Well, it’s official: Dead last. No pussyfooting around.
Arizona spends less per student on education than any other state in the country, according to estimates on the 2012-13 school year compiled by the National Education Association.
The estimate updates three-year-old Census Bureau figures that had Arizona 47th at about $7,666 per student, which was slightly more than Oklahoma and about 10-15 percent more than Idaho or Utah.
The NEA survey put Arizona’s per-student spending at $7,021, reflecting the cuts in state spending on education during the recent recession. Census Bureau estimates suggest Arizona made deeper percentage cuts in education than any other state.
On average nationally, school districts spend $11,300 per student. That’s about 61 percent more than Arizona schools have to spend — or about $4,300. If Payson Schools had an extra $4,300 per student, the district would have an extra $10 million to spend this year.
The national comparison comes on the heels of an Arizona Auditor General report that also documented the decreases and concluded that the cuts fell disproportionately on teachers, resulting in a decline in the share of educational dollars going into the classroom to 54 percent — the lowest percentage since the state started tracking that figure in 2001.
The state budget for fiscal 2014-15 doesn’t look likely to change the trend. Gov. Jan Brewer proposed a roughly 1.4 percent per-student increase. The House and Senate versions of the budget include similar increases, although the Legislature wants to spend less on district charter schools, helping districts set up and administer testing and a few other categories likely to affect schools. Neither the governor’s budget nor the two legislative versions include money to help districts catch up on accumulating capital needs.
The only likelihood for any significant increase in state spending on education in the future rests on the reaction to a recent state Supreme Court ruling that the Legislature had illegally withheld more than $1 billion in inflation adjustments for schools in violation of a voter-approved mandate. Legislative leaders have said they won’t repay that money, despite the court ruling.
In the meantime, local school districts have struggled to cope with the cuts.

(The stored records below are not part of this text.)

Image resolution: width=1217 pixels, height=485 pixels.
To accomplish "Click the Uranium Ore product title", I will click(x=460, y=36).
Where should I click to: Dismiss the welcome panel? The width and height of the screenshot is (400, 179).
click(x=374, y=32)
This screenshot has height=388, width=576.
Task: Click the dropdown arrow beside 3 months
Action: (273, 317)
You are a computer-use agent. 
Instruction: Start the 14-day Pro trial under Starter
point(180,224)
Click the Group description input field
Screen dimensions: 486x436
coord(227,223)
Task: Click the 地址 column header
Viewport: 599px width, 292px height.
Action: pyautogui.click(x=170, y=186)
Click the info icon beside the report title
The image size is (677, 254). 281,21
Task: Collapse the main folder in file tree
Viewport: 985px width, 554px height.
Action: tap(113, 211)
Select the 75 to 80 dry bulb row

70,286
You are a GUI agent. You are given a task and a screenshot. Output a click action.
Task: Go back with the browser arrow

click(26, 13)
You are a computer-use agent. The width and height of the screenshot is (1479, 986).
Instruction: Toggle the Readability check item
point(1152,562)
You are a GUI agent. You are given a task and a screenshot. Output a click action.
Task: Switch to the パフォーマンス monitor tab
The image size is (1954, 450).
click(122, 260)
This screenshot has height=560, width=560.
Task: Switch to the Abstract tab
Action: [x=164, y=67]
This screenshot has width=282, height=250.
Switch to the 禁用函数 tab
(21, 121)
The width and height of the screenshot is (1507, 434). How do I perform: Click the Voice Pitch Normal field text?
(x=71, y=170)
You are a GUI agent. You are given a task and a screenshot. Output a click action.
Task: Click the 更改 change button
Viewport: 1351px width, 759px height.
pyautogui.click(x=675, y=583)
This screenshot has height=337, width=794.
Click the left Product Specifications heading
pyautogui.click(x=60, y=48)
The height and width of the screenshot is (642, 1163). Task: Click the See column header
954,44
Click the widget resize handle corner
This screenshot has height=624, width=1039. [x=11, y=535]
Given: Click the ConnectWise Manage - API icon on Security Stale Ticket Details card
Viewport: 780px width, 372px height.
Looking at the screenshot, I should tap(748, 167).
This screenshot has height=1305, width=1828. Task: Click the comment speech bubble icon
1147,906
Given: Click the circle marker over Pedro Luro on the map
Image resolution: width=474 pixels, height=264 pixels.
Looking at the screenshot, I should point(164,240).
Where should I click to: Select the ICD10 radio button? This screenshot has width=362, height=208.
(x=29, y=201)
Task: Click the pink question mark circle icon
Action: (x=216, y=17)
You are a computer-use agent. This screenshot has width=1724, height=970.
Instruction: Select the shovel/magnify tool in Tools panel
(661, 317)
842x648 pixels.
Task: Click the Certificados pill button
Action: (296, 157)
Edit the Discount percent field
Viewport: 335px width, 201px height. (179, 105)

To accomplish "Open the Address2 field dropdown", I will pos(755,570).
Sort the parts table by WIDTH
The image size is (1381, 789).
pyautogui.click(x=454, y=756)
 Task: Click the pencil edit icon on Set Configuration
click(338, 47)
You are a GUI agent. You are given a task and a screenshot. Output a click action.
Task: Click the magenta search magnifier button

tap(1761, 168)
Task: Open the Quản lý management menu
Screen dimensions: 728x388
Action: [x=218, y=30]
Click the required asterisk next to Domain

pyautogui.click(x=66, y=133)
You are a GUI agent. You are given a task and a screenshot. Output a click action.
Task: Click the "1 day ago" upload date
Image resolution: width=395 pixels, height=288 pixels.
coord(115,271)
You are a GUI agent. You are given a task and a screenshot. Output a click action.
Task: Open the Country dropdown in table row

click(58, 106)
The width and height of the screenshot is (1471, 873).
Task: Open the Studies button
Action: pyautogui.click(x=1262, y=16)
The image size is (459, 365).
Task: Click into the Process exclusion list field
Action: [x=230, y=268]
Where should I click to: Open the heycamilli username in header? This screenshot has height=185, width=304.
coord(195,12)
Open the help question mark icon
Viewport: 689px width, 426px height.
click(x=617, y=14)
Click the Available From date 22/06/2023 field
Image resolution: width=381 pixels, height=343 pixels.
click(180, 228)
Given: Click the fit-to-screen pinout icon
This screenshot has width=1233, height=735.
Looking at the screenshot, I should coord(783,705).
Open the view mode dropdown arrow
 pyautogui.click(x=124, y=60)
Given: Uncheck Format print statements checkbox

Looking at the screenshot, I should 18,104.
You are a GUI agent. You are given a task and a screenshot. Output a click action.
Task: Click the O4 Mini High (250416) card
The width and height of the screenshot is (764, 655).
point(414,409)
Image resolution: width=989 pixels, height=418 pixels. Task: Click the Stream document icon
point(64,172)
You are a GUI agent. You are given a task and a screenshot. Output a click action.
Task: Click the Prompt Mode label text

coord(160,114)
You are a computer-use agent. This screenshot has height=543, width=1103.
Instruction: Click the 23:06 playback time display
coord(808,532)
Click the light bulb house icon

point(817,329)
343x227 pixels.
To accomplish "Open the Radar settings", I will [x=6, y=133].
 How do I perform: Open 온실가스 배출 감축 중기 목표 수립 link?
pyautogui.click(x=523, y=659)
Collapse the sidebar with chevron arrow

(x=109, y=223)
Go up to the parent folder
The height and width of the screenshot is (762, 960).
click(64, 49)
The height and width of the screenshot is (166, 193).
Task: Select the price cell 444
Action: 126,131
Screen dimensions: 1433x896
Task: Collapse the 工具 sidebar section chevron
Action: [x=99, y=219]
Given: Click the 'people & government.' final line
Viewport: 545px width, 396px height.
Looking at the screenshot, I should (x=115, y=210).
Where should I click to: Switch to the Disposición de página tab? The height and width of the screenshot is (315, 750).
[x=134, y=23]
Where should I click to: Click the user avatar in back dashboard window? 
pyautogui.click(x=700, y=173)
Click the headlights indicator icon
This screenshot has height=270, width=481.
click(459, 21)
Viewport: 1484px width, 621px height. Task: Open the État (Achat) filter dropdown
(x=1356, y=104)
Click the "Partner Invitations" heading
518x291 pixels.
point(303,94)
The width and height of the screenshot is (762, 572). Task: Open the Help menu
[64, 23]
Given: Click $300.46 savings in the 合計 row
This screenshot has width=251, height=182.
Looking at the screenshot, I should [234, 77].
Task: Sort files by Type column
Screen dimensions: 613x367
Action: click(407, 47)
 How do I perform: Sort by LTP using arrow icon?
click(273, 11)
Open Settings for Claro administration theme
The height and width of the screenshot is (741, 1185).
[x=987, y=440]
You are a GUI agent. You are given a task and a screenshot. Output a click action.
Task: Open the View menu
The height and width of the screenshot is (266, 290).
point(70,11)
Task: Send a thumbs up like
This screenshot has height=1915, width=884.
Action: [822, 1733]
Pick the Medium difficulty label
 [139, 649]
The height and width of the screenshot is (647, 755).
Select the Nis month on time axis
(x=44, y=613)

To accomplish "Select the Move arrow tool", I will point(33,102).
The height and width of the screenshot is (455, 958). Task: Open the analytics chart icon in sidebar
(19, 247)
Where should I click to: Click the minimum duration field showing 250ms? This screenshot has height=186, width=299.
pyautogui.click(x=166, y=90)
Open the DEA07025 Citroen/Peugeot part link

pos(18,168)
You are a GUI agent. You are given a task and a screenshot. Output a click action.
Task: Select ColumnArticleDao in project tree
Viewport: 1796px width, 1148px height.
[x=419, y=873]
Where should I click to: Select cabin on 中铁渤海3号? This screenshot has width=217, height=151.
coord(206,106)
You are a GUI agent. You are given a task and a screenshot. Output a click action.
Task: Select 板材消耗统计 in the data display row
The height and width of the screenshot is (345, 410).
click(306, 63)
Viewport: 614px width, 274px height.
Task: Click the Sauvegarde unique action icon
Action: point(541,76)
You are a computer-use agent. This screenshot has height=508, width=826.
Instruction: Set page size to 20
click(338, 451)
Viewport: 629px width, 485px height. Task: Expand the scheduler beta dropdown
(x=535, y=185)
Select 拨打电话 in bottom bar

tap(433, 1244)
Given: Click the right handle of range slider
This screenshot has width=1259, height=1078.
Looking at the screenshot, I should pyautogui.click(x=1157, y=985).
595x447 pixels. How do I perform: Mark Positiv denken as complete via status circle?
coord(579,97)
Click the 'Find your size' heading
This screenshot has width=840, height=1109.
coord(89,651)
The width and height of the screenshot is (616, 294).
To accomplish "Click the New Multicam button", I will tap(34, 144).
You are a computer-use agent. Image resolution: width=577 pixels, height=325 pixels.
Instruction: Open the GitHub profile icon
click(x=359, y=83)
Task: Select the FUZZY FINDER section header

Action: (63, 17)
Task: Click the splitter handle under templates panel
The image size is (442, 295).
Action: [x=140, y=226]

The Payson School Board last week reviewed a preliminary budget proposal that would spend most of the $1.2 million it received from the sale of Frontier Elementary School on a long list of building repairs on the remaining campuses. The district would also upgrade its aging computer and phone technology, but doesn’t have the money to replace several buses and vans with 200,000 miles on the odometer nor to provide counselors and other requested positions. However, the district does plan to add three teachers due to a rise in enrollment and has also increased administrative staffing at the district and school site level.
The release of the latest national figures set off the familiar debate about how much spending levels affect student achievement.
Although Arizona ranks dead last in spending, the state’s student test scores generally come in near the middle of the pack.
The state has a graduation rate of 78 percent, which would be higher, but for the abysmal 25 percent graduation rate among students classified as “limited English proficient.” We’re close to the national average overall, but the worst in the country by a wide margin for the non-English-speaking students, according to Census Bureau figures.
Arizona ranks 26th when it comes to student scores on the SAT and ACT tests for college admission according to a compilation of the 2013 scores by the Commonwealth Foundation.
Some studies have shown little consistent relationship between state-level per-student spending and student achievement, leading mostly conservative groups to argue that school spending levels don’t matter.
Other studies that have dug deeper into the raw numbers have found spending does affect student achievement, but mostly when directed into the classroom through class size reductions and improved teacher incentives and qualifications. Increased spending has the most impact in districts with many low-income families, like Payson.